In her weakness, she defeated him. He could not go on, and he could not let go.
He lowered himself with his arms around her, shaking, his face buried against her ear.
Leda lay without protest in his embrace. He was solidly heavy, and held her quite tightly, but that somehow seemed comforting rather than uncomfortable. After a long time, she felt a slow easing of the tension in his arms; he shifted, moving to her side, still embracing her but not so closely. Neither of them spoke.
Finally she drifted in and out of a strange sleep, constantly startled to find him there, constantly pleased and then confused by it. It was so singular. Rather wonderful, really.
In a dreamy way, she understood it; he’d asked to lie down with her, and who would have thought it to be anything more than an odd fancy? Who would have thought it could be so gratifying? She lay at an unfamiliar angle across the bed, without a pillow—waking to find herself snuggling into warmth, flinching at the hard pressure of his arm beneath her head. Whenever she started awake in that way, he moved his hand, brushing back her hair in a soothing gesture, and the natural thing to do seemed to be to nestle closer into the cradle of his arms and body and sleep again.
The alien stone had long ago lost its glow—it seemed like a dream by the time the faintest gray of dawn tinged the room.
Waking then from a sounder sleep, her first drowsy impression was of a black shadow beside her, too dark to discern a shape or detail. Then she distinguished form, comprehended the line of his leg, the length of chest, his arm curved over her. She blinked her eyes fully open.
He watched her. From six inches away, she could see his dark lashes tangled at the edges. His eyes were translucent gray, colored like the outermost perimeter of the winter dawn, the place where starlight became day.
His wakefulness, the way she was settled and sheltered from the cold by his body—she knew, somehow, that he had not slept for one moment.
A sudden consternation gripped her. She remembered something that had happened long ago in her schoolroom days—a maid and an illicit follower—something the cook had whispered to the man who brought the coals. She sleeps with him. Cook had muttered. Don’t think she doesn’t, the little strumpet.
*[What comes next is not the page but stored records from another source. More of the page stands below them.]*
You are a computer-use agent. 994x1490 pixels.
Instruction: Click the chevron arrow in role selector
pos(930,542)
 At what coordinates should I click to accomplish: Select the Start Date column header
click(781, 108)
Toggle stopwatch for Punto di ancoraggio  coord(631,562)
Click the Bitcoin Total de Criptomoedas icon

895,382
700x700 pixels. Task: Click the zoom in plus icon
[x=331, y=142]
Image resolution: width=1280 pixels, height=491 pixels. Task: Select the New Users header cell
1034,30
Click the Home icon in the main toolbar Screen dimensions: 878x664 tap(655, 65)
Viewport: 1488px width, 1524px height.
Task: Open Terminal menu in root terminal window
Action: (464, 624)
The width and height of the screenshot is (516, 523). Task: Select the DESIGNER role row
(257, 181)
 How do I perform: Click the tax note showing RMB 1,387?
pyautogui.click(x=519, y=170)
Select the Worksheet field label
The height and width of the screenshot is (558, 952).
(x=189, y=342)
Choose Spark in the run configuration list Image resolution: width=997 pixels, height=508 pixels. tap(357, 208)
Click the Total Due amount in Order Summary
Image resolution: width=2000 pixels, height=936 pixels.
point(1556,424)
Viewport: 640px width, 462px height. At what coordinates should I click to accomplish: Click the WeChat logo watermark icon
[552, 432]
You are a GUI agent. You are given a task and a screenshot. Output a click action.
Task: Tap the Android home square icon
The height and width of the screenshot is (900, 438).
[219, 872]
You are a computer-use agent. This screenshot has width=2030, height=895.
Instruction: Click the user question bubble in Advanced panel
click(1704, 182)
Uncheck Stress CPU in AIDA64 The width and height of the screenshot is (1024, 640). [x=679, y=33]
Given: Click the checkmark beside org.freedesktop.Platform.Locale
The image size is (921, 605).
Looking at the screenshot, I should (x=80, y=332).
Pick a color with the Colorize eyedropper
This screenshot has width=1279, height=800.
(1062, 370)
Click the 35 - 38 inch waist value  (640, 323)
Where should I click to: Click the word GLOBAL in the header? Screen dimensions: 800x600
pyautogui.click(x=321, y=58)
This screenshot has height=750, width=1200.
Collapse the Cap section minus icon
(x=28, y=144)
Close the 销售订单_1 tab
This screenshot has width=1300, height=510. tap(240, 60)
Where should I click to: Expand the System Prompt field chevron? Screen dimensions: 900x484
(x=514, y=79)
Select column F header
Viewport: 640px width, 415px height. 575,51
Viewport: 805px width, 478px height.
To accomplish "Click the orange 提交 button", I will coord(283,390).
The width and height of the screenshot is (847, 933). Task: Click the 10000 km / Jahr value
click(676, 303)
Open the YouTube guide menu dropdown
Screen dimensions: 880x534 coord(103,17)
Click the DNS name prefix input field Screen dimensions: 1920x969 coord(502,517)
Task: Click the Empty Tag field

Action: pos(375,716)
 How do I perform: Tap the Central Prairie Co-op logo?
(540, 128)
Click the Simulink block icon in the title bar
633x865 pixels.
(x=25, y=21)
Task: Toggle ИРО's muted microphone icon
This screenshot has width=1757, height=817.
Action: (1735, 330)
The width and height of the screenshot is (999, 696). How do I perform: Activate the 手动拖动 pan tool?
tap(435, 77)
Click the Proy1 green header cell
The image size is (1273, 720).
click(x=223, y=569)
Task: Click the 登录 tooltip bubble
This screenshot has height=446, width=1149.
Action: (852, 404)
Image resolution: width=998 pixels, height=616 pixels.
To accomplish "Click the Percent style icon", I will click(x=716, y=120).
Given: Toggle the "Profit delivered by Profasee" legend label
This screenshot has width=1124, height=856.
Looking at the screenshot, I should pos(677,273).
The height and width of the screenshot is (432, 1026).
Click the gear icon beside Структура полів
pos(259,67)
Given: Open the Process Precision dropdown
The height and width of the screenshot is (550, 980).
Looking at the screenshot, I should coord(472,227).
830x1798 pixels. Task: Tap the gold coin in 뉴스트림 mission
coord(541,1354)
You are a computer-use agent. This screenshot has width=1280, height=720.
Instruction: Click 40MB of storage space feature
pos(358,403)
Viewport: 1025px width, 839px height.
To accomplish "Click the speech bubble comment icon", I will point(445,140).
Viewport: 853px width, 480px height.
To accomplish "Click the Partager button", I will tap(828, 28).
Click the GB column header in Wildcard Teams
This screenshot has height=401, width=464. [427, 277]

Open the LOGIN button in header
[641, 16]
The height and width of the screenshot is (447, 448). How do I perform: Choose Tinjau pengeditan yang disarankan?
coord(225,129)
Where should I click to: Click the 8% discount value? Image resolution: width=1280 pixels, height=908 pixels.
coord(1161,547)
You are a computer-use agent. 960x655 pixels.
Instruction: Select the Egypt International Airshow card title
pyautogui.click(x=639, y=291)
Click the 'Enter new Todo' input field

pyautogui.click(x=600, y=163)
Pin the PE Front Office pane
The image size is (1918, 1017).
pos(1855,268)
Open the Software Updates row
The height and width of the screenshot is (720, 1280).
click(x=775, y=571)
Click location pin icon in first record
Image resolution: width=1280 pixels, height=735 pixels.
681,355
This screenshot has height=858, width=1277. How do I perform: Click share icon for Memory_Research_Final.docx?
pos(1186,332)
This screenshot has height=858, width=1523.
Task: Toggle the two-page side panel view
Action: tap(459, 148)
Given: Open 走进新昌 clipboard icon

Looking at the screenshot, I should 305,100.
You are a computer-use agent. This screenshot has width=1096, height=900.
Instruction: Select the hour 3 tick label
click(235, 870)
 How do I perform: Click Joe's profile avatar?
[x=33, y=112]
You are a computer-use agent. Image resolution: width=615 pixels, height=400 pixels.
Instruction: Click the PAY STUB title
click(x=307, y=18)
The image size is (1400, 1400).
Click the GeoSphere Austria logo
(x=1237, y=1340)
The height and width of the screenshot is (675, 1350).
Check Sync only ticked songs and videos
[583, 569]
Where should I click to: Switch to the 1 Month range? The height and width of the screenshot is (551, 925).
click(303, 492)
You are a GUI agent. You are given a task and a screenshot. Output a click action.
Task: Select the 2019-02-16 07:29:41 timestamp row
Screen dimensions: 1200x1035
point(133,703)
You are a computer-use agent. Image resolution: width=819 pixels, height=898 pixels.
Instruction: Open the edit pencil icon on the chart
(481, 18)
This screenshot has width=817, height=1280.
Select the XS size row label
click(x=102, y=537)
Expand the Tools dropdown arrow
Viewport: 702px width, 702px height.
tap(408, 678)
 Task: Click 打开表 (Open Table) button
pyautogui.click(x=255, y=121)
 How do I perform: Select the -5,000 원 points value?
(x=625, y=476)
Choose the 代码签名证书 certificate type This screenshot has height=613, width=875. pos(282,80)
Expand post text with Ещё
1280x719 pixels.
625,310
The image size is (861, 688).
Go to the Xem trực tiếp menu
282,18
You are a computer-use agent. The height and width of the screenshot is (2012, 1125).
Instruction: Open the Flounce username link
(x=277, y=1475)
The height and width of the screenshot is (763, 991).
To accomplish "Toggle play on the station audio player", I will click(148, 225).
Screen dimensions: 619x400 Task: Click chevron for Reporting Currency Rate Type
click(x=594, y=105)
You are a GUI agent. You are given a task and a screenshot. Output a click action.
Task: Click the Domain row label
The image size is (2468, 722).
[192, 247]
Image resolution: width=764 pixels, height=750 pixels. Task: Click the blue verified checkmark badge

And soon after that the maid had been sent away in awkward circumstances that Miss Myrtle never would explain.
Leda stared into his dawn-gray eyes.
She had slept with him.
Dear God.
In the night she had felt that she’d been saved from something—in the daybreak she knew that she was lost far beyond anything Miss Myrtle had ever warned her against. He was in her room. He had touched her. Undressed her. He had kissed her in a way no man would kiss a respectable woman. She had slept with him.
She shivered convulsively. His arm rested on her shoulder; he tightened his hand for a moment against her neck, then opened his fingers and slid them through her hair. The mahogany strands fell away from his hand. He pushed himself up on one arm.
Gracious heavens. It was done already—and so little to it! She had slept with him. And she felt no different; no worse, no better—not even ashamed for it, not in her heart.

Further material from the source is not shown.